By putting this order in place, Newsome believes that California’s greenhouse gas emissions will be cut by 35%. The decision comes at an interesting time. The auto industry seems to be on the precipice of a major change and although there are many major political conflicts currently at play, California has consistently prioritized environmental policy.
The Reaction from the Auto Industry is Split
Understandably, the auto industry has some opinions about Newsome’s decisions. Interestingly, it seems that those opinions are split. Ford Motor Company outright agreed with Newsome’s policy, while other companies agreed with John Bozella—president and CEO of Alliance for Automotive Innovation, an auto-industry group which represents Ford and virtually every major auto manufacturer—when he said that “neither mandates nor bans build successful markets.”
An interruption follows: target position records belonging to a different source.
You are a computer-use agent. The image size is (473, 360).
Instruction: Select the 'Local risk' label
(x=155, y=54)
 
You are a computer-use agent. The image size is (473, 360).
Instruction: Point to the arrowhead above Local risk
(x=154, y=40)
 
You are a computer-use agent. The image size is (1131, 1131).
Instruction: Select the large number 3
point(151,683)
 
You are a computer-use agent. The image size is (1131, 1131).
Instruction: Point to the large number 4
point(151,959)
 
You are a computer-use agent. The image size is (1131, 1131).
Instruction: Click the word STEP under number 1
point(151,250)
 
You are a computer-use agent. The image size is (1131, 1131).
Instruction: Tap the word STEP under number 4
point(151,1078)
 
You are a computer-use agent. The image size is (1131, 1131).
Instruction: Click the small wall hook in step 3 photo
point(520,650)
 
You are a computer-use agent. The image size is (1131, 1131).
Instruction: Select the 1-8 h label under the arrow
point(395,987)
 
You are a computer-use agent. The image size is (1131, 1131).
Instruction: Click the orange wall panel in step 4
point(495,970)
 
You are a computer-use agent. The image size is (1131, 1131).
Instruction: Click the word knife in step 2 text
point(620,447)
Some auto industry analysts believe that the window of time is too small for the technology to develop to the point where Newsome’s mandate is truly practical. Regardless of the order, it does seem like the industry is trending towards zero-emissions. BMW’s CEO Oliver Zipse had already set a goal to cut carbon emissions by 40% and to put 7 million electric BMWs on the roads over the next ten years.
Zipse has gone on record saying that “the best vehicles in the world are sustainable, that is why premium and sustainability will be even more inextricably linked in the future” and Volvo seems to agree. The Swedish auto manufacturer announced on Thursday, September 24th, that they would be launching a green bond to fund its electric vehicle program.
Internationally, there is a precedent being set. There are 22 countries that have some form of a plan to phase out fossil fuels by 2040, with most having their plan set to start in 2030. It would be naive to think that auto industry would be resisting change because of American purchasing power, even if California’s power to set their own emissions regulations is fully revoked by President Trump; so, do not be surprised if this becomes the norm.
Is this Practical?
At the end of the day, the question on most’s mind is whether or not this order is practical. Right now, the cost barrier to owning an electric vehicle is set fairly high, worrying some about their ability to drive in the future. This is why it is important to note that the ban only applies to the sale of new cars, used gas-powered cars would still be allowed to be sold in California after 2035.
This writer spent many years in California and can attest to the fact that the car culture in that state makes having an automobile almost a prerequisite. If the order were to prevent swaths of the nation’s most populous state from, it would most likely be revoked. Automakers themselves are also addressing that concern, with Tesla hoping to roll out an electric vehicle starting at $25,000 in the next few years.
Ultimately, there will have to be investment in infrastructure one way or the other. There will need to be significantly more charging stations put up across the state and Californians would most likely benefit from an overhaul to the public transit systems. Aside from those concerns, California’s production of electricity would need to increase by an estimated 25%.
All in all, this is a landmark order that is signalling a major shift in the automotive industry and in spite of Bozella’s assertion that mandates don’t build markets, there seems to be a lot of opportunities in many different sectors to capitalize on the change.